Studio album by Against All Authority
- Released: October 6, 2001
- Recorded: 2001
- Genres: Punk rock, ska punk
- Length: 37:00
- Label: Sub City

Against All Authority chronology
| 24 Hour Roadside Resistance (2000) | Nothing New for Trash Like You (2001) | Against All Authority / Common Rider (2005) |

= Nothing New for Trash Like You =

Nothing New for Trash Like You is an album from American ska-punk band Against All Authority. The album was first released in 2001 on Sub City Records.

Songs 12-17 were previously included on Destroy What Destroys You, and other tracks were lifted off of various split albums.

==Track listing==
1. "Just an Obstruction" – 1:32
2. "That Way" – 2:19
3. "In on Your Joke" – 1:41
  - Seattle hardcore band Christ On A Crutch cover.
4. "Bakunin" – 2:18
  - About nineteenth-century Russian anarchist Mikhail Bakunin.

Extracted records:

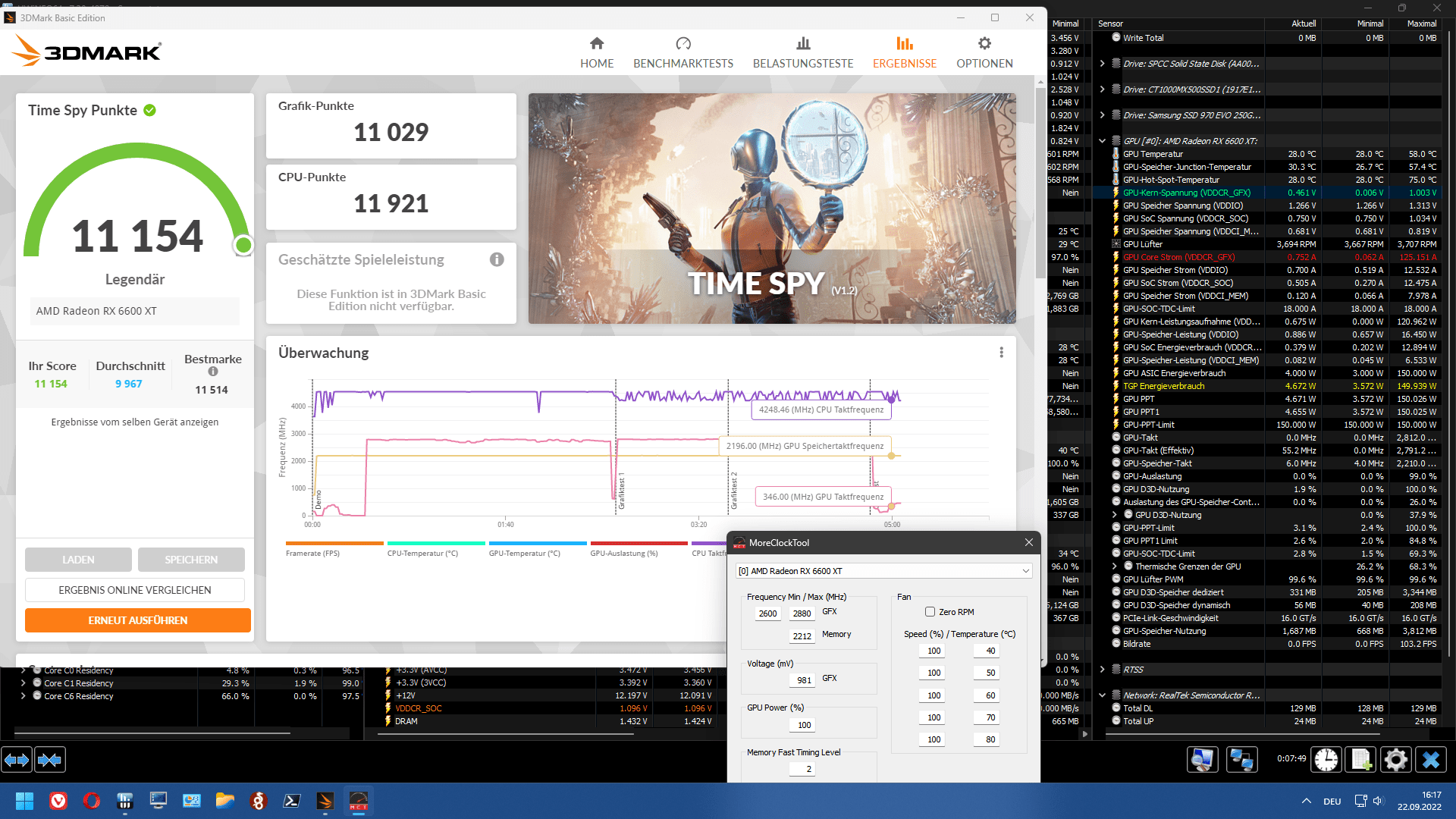Click ERGEBNIS ONLINE VERGLEICHEN button

point(135,590)
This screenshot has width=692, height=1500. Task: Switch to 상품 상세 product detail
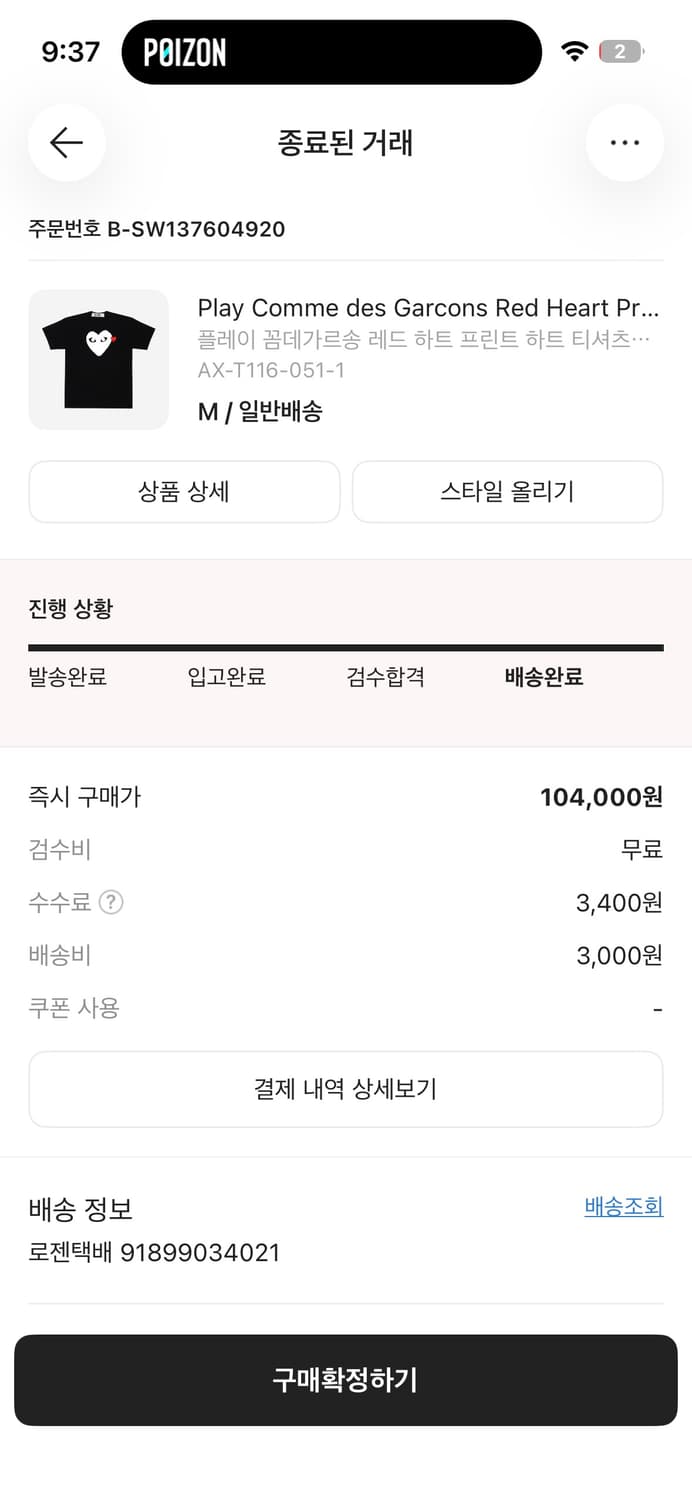pos(184,491)
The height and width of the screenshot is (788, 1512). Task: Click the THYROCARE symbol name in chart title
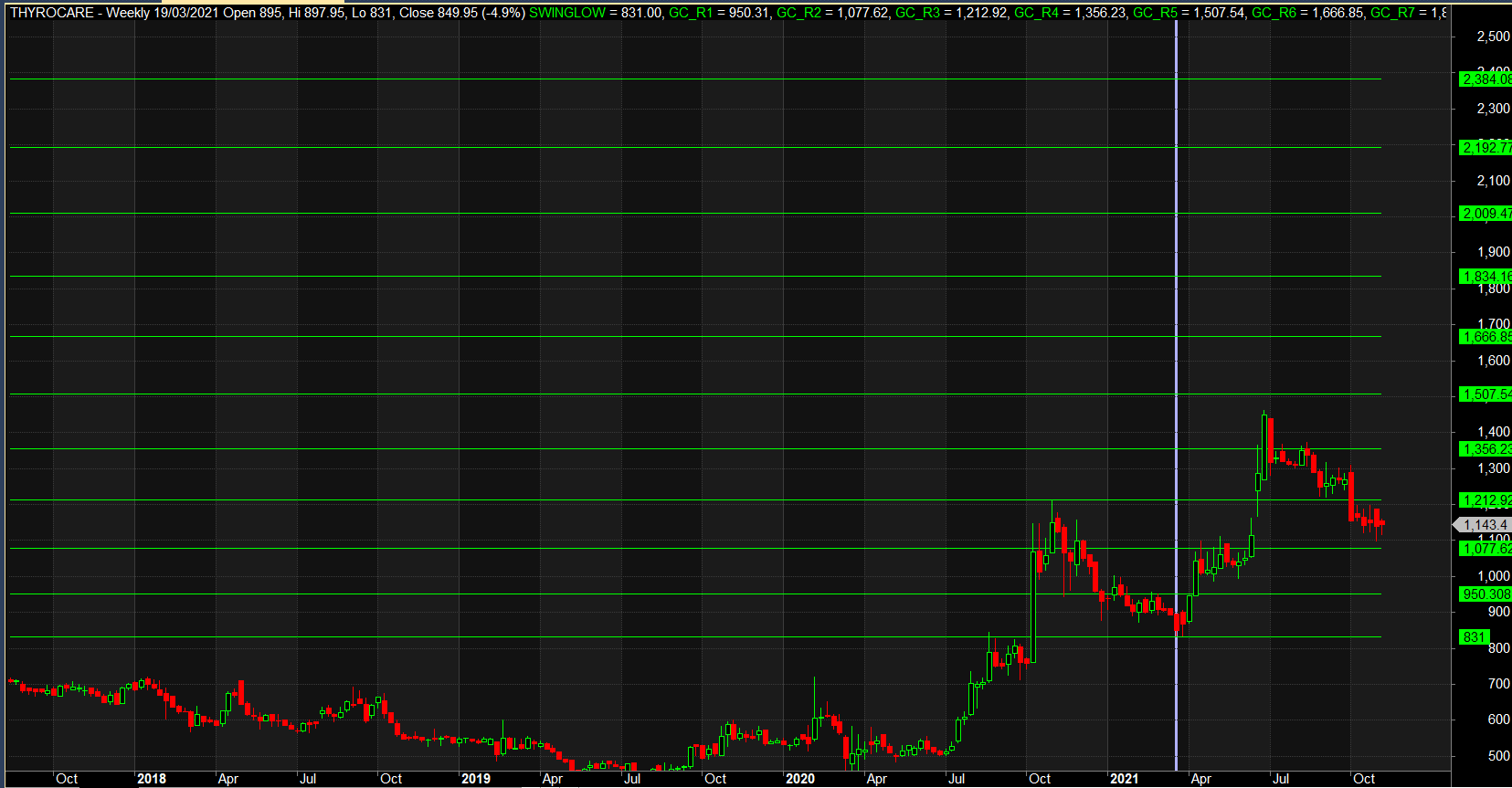[52, 13]
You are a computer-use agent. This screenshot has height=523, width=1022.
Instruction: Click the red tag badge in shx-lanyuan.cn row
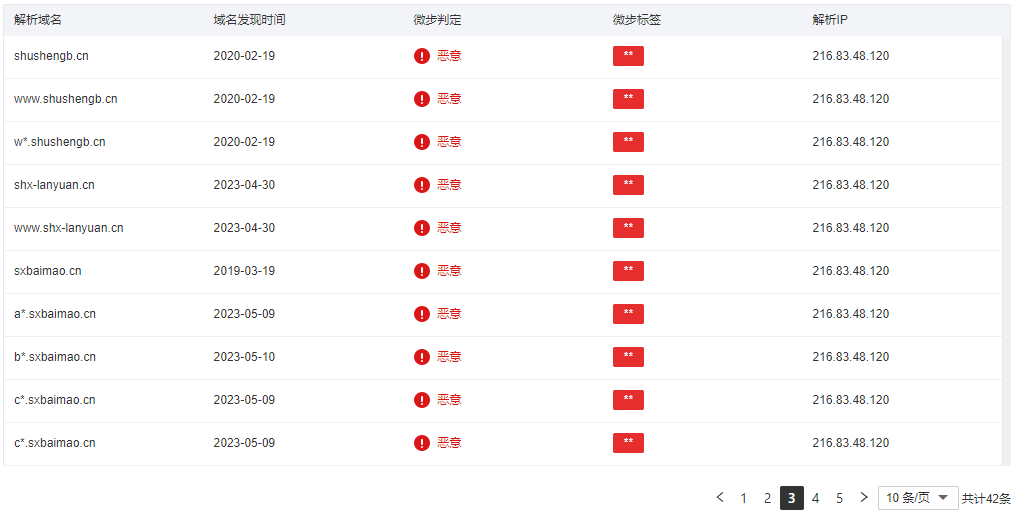click(628, 185)
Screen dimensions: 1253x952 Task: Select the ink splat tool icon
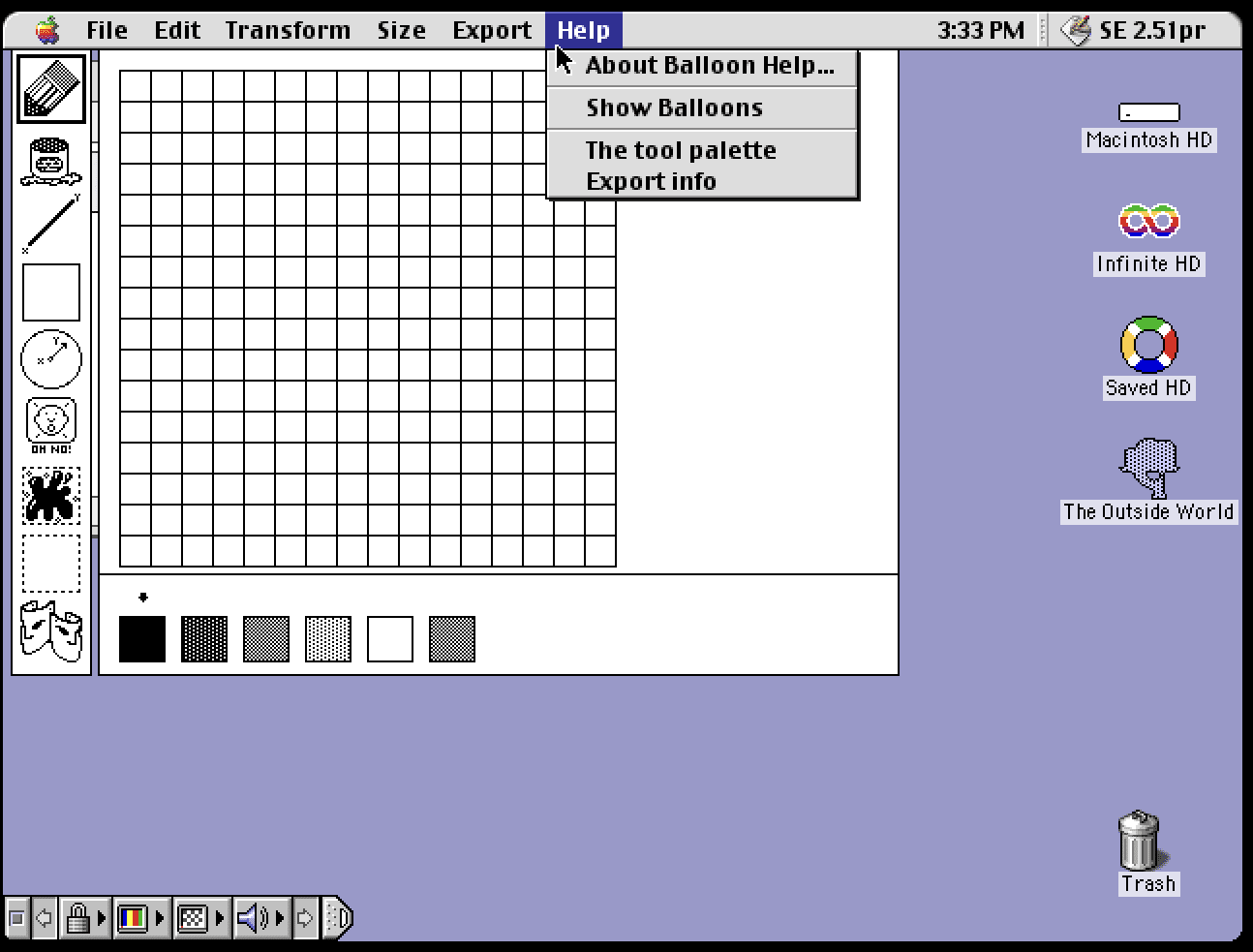(51, 496)
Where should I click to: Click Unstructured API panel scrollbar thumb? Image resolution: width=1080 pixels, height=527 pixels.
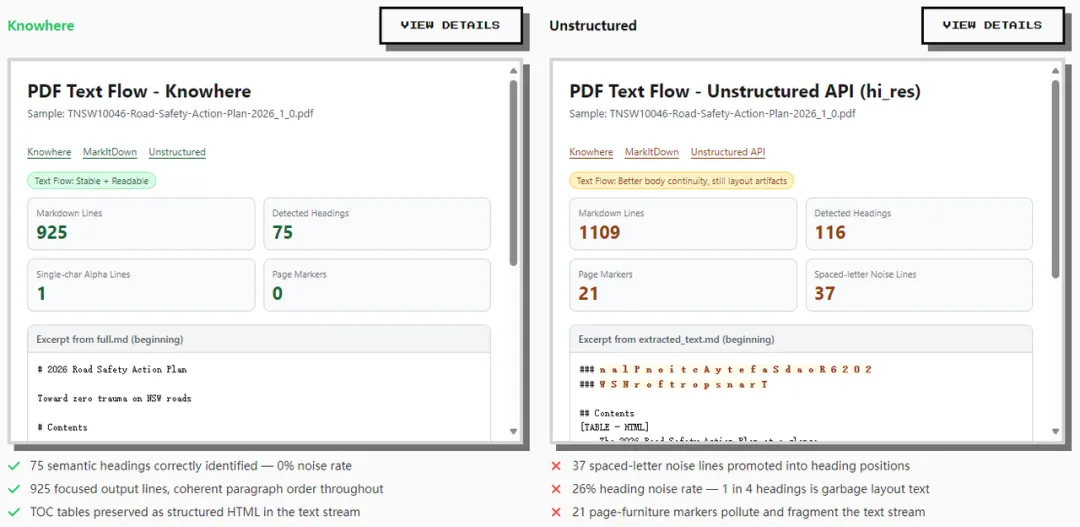(1056, 180)
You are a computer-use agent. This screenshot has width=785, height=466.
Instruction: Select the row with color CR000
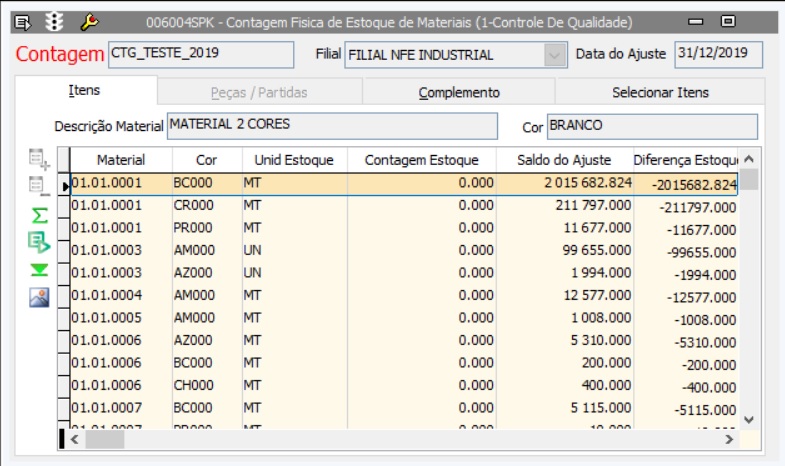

Set problem A: Present the listing that follows the album article, not the article's own track listing, as a numbered list covering all of its lines. Omit blank lines and leave the pictures out.
Set problem B: Extend the article on Nothing New for Trash Like You, starting right after its final line.

Task output A:
1. Click ERGEBNIS ONLINE VERGLEICHEN button
2. point(135,590)
3. This screenshot has width=692, height=1500. Task: Switch to 상품 상세 product detail
4. pos(184,491)
5. The height and width of the screenshot is (788, 1512). Task: Click the THYROCARE symbol name in chart title
6. [52, 13]
7. You are a computer-use agent. This screenshot has height=523, width=1022.
8. Instruction: Click the red tag badge in shx-lanyuan.cn row
9. click(628, 185)
10. Screen dimensions: 1253x952 Task: Select the ink splat tool icon
11. (51, 496)
12. Where should I click to: Click Unstructured API panel scrollbar thumb? Image resolution: width=1080 pixels, height=527 pixels.
13. (1056, 180)
14. You are a computer-use agent. This screenshot has width=785, height=466.
15. Instruction: Select the row with color CR000

Task output B:
5. "Livin' In Miami" – 1:52
6. "When It Comes Down to You" – 1:38
7. "Nothing to Lose" – 2:08
8. "Haymarket Square" – 2:13
  - Deals with the 1886 U.S. Haymarket Riot.
9. "Sacco & Vanzetti" – 1:36
  - Deals with the Sacco and Vanzetti case, in which two Italian anarchists were executed for murder in 1927.
10. "Alba" – 1:55
  - About the Cuban mother of a bandmember.
11. "Threat" – 1:49
  - The Pist cover
12. "Hard as Fuck" – 2:06
13. "Centerfold" – 1:52
  - J. Geils Band cover.
14. "Above the Law" – 2:49
15. "We Won't Submit" – 2:12
16. "Court 22" – 2:10
17. "Under Your Authority" – 2:39
18. "Ska Sucks" – 1:34
  - Propagandhi cover.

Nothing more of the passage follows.